Quality Control of Genotyped Data

Quality Control of Genotyped Data

To check for gender errors, excess homozyogisty, cryptic relatedness, and ethnic outliers within our study population (N=414), and to exclude subjects of non-European descent, we made a selection of best performing genome-wide SNPs. To that end, only SNPs with a minor allele frequency (MAF) >0.1, genotyping missingness < 2% and in Hardy-Weinberg equilibrium (HWE, p>1x10-5) were kept and then pruned for redundancy due to linkage disequilibrium (LD) using a cut-off of r2=0.2 (i.e. SNPs showing pairwise LD >0.2 were filtered out), leaving 80 979 SNPs. With these best performing SNPs the following were ascertained in Plink v1.071: gender errors (none); cryptic relatedness (pi_hat > 0.2; none); and excess homozygosity using a threshold of >3 standard deviations (SDs) from the F-statistic (three subjects, whom we excluded from further analyses). To identify subjects of non-European origin, we compared the genotyped data in the discovery phase with HapMap 3 using principal components analysis and removed six outliers of non-European descent, leaving only individuals clustering within CEU (see graph below, in which white dots represent the current sample –“CSF”- and the six outliers clearly deviate towards the MEX and GIH populations). After additionally removing samples with > 5% missing genotype data (seven), 398 individuals remained for further analyses. We then conducted imputation on this cleaned set of 398 participants as described in the main document (MACH output was converted to Plink format) using 10 332 781 SNPs of 1000G Phase I version 3 as the reference dataset.
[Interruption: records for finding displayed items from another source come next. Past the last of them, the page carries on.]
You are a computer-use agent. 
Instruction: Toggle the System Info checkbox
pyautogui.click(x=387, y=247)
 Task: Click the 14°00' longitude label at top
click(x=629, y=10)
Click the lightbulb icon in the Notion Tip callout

Among those SNPs, 1 103 560 SNPs failed the r^2 threshold of 0.3, leaving 9 229 221 SNPs for the final QC standards: < 2% genotyping missingness, HWE p-value > 1x10-6, and MAF > 0.05. For the X-chromosome imputation, a previous version of 1000 Genomes (1000G Interim Phase I) was used. Thus, a total of 5767231 SNPs (585655 genotyped) were used for the association analyses.

mRNA quantification procedures, genome-wide expression profiling and Quality Control

For isolation and purification of mRNA from whole blood the PAXgene extraction kit (Qiagen) was used. PAXgene tubes were stored at -20 °C and RNA was isolated within 6 months after sample collection according to the manufacturer’s instructions, including an optional DNase digestion step. Total mRNA was quantified using a ribogreen assay (Invitrogen Quant-it ™ Ribogreen). Quality of total RNA was determined using Agilent 2100 Bioanalyzer. A threshold of RNA integrity number (RIN) of 7 was taken for selection of RNA samples. Genome-wide RNA expression profiling was obtained with the Illumina HumanRef-12 version 3 arrays using Illumina’s standard protocol at the facility of the Southern California Genotyping Consortium (SGCG).
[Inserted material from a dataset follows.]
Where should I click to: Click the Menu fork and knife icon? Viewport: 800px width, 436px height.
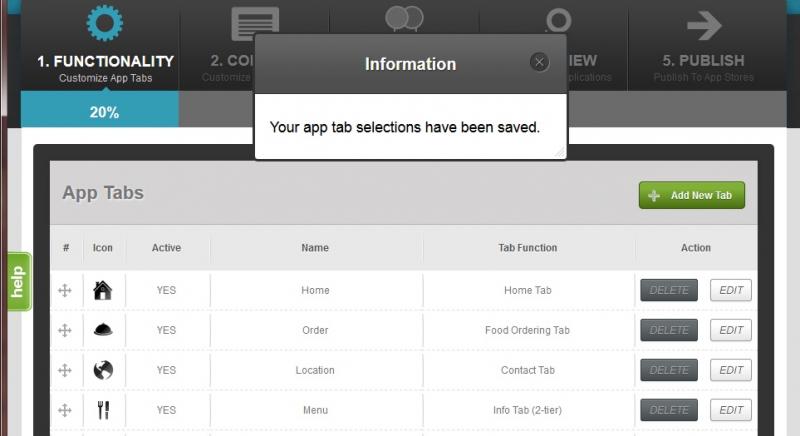(x=103, y=410)
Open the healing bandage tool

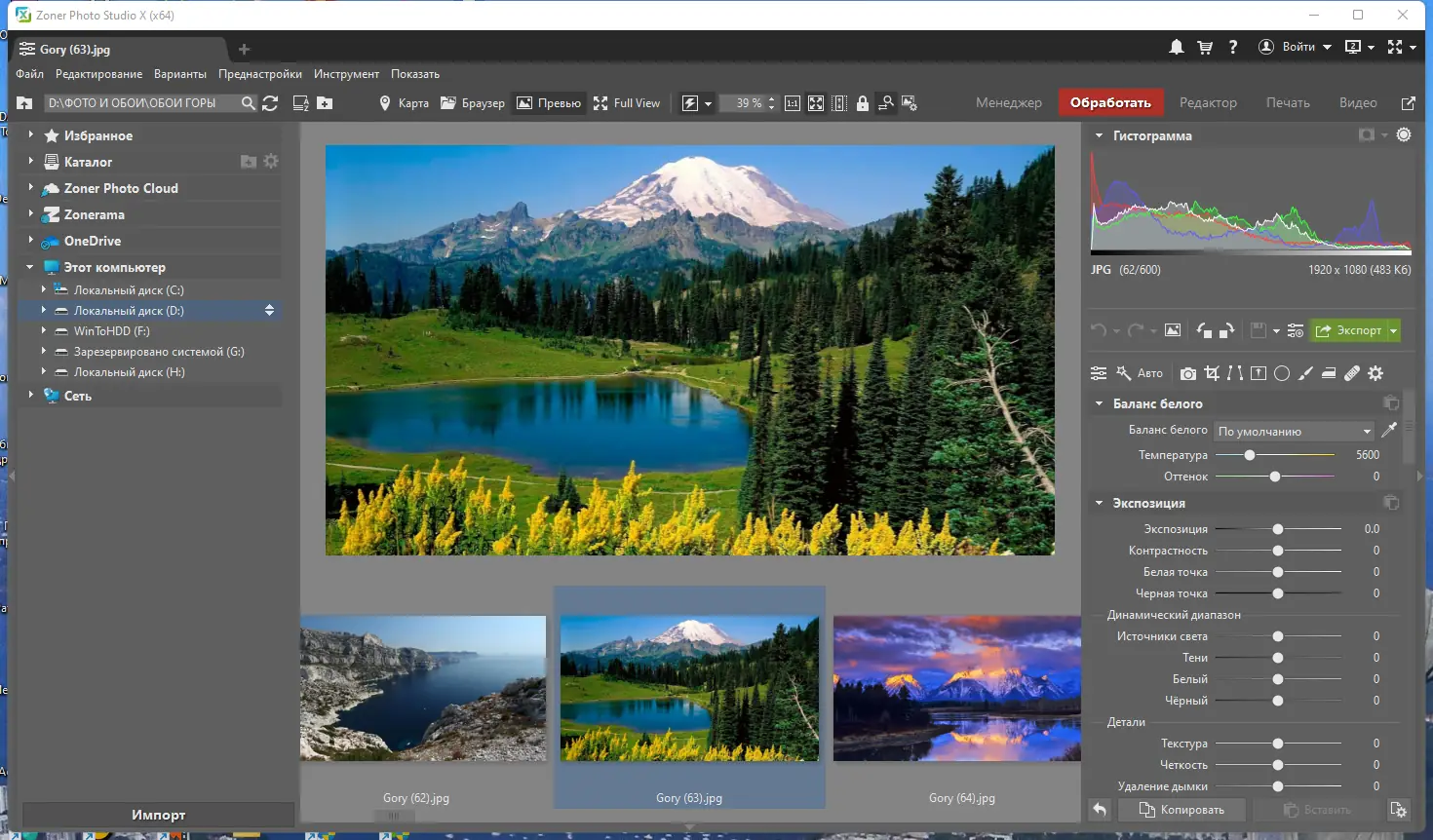[x=1352, y=373]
Quality control was performed by assessment of hierarchical clustering, box plots, density distribution plots and pair-wise correlations. A gene filter was applied to select those genes that were expressed in at least one sample, with the detection p-value generated by Beadstudio set to 0.01, reducing the number of probes from 48 803 to 25 361. Our gene expression dataset consisted of three batches based on Illumina serial numbers: 5168638 (11 samples), 5298416 (176 samples), 5590177 (46 samples). Normalization between batches was performed with ComBat 2.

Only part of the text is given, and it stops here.